TEXT SHOWN.
########################################
And just confirming the amount of frosting is enough for all of the decorations like you did?
Mary
Hello Rose-
If I wanted use eggs in this recipe, how many should it be and what would I remove from the recipe in exchange for the eggs?
Thanks in advance!
Rose Atwater
I haven't made any substitutions for this recipe so I really can't say. I'm sorry!
Mary
No problem Rose - thank you so much for sharing this recipe and all of the helps and great details!!
Have a blessed day!
Christine
I made this for my friend/colleague's birthday. She is soy, gluten and dairy intolerant. My experience with baking gf has been grainy textured foods and that is what I was expecting. This was anything but. It was more like a fudgy brownie. It was absolutely delicious and a huge hit in the office! (I'll be having a second slice before the day is over!)
Rose Atwater
I'm so, so happy to hear this!
Kelly
do you think it would be okay to use regular coconut oil instead of nutiva organic shortening? I can't find that shortening anywhere in surrounding stores
Rose Atwater
Hmmm, I'm honestly not sure. I haven't tried any substitutions in this recipe.
James
Nice. but just read the ingredients and what they contain. unfortunately it's not all soya free
Rose Atwater
I double and triple-checked ingredients for my client and I'm certain I used soy-free ingredients.
Summer
This was my concern as well, because the "butter" you mentioned says "may contain soy" on the back of the box.
Mary
The butter listed and sold near me says "contains soy" so maybe they changed the recipe. I used Miyoko's creamery plant milk butter which clearly says "no soy" and it worked great! I made cupcakes at 350 for 18 minutes and the kids loved them. My sons best friend is allergic to dairy, soy and gluten and his mom was so touched that we made sure the birthday cake was safe so he could participate!
########################################
Dataset entries.
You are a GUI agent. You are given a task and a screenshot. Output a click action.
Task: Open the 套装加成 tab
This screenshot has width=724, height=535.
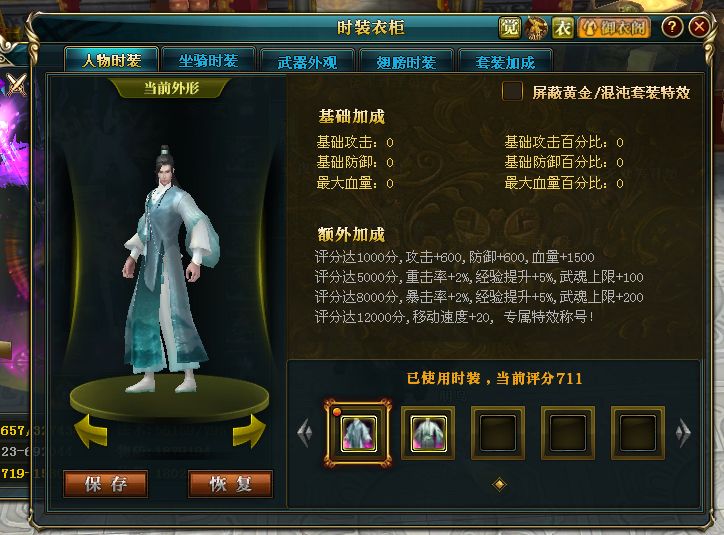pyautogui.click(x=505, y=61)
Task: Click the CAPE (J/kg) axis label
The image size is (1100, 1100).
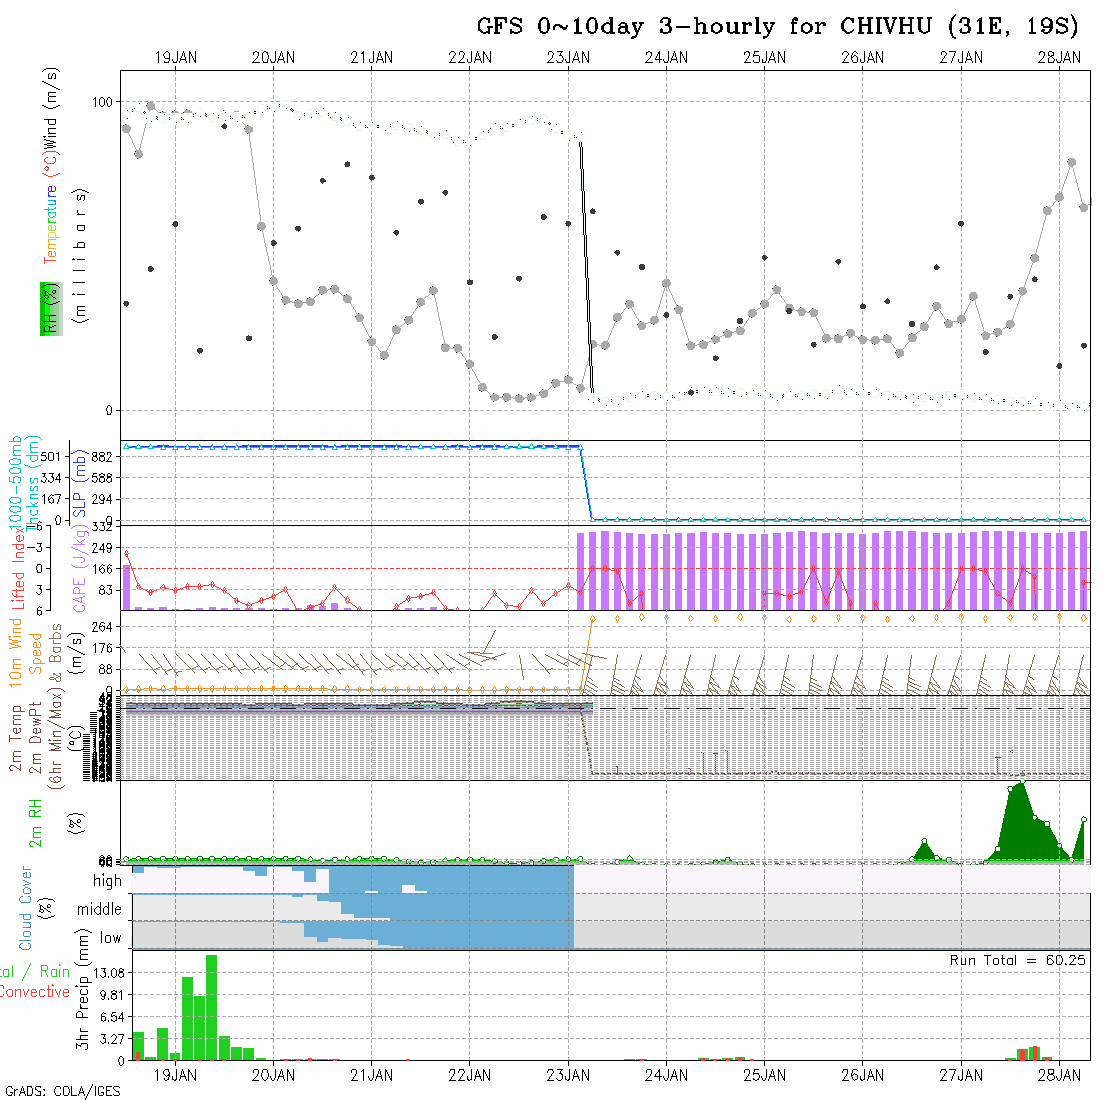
########################################
THE TASKS.
a) In the recipe comments, what did Christine say the cake turned out to be more like?
b) Write the next part of the recipe comments, picking up after the last comment shown.
You won't need the entries for this.

TASK-BY-TASK OUTPUTS.
a) A fudgy brownie.

b)
Rose Atwater
I am just about to research and update the recipe - I had no idea they'd added soy to the Country Crock.
Davida
Is there any way I could make this into cupcakes? I suspect it won’t rise it well but if I were to try, what should I set my oven to and for how long? I made this for a Christmas party that had a lot of people who had allergies and they loved it and want me to make it again for another function!
Susan
We haven't tried them as cupcakes, but I would bake them at 350 for about 18 minutes. Let us know if you give it a try as cupcakes!
Baldur Bear
Hello Rose, that recipe looks awesome. Thank you for sharing. I bake fairly often and use cocoa powder to dust the greased baking pans when dealing with a chocolate batter. This eliminates the white edges...an easy fix
Rose Atwater
Great tip - thank you!
Esme Slabbert
For sure on my list to try out as this is the perfect tested and 'free' type of recipe I have seen. Pinned it.